## Given exercise
Please arrange the listing from the line containing "Click the Show Warnings button" through the line containing "Screen dimensions: 1024x413" as a two-column CSV headed input and output, with one row for each text and its answer. Quote every field and turn line breaks into spaces.

## Records for the exercise
= = = =

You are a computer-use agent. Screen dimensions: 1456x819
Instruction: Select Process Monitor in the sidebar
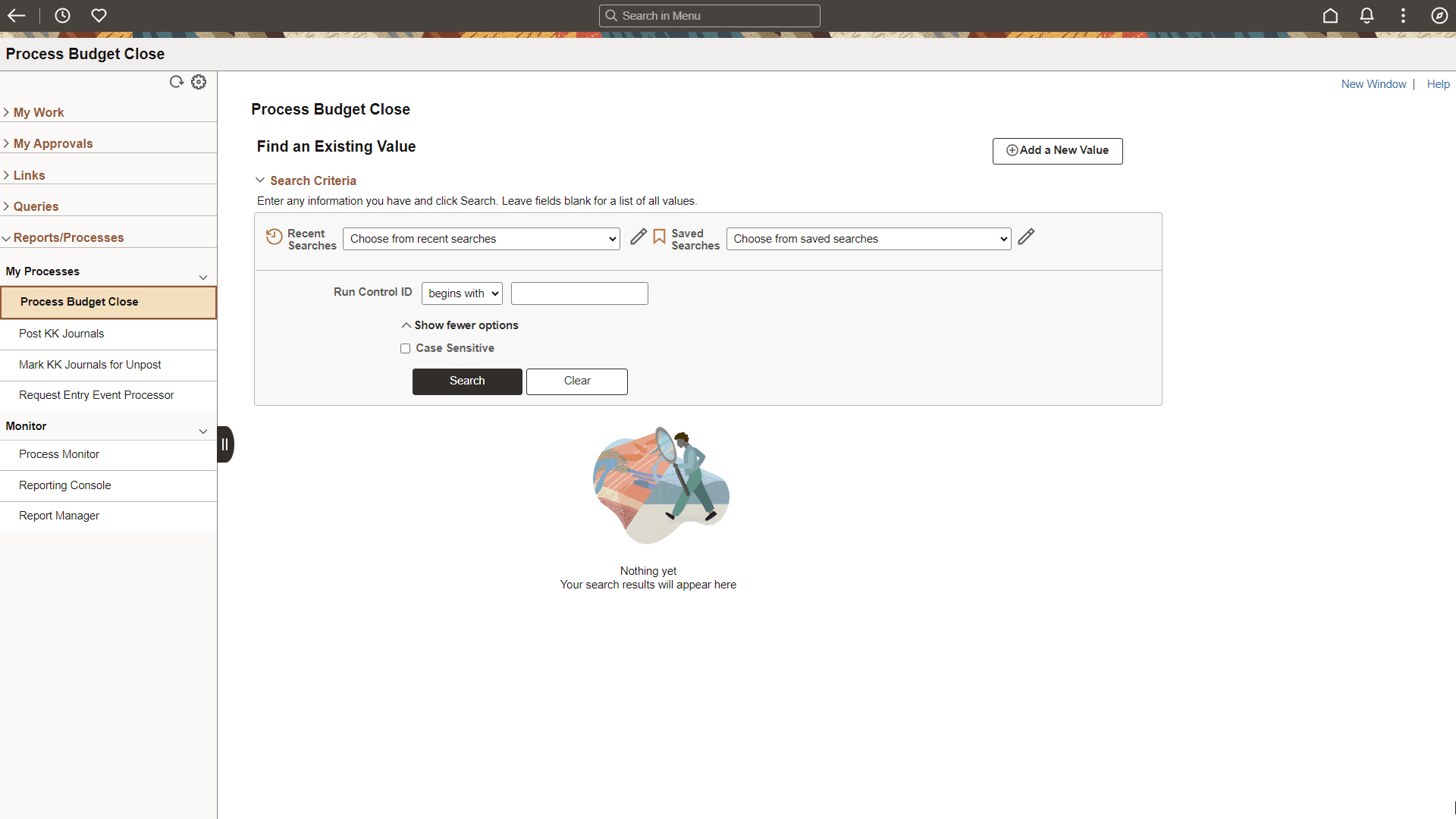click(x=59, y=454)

= = = =

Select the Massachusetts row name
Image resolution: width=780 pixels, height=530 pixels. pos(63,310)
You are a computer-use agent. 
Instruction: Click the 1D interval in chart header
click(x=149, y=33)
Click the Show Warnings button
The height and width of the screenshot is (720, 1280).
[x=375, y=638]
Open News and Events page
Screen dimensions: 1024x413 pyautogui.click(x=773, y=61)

= = = =

## Output of the exercise
input,output
"Click the Show Warnings button The height and width of the screenshot is (720, 1280).","[x=375, y=638]"
"Open News and Events page","Screen dimensions: 1024x413 pyautogui.click(x=773, y=61)"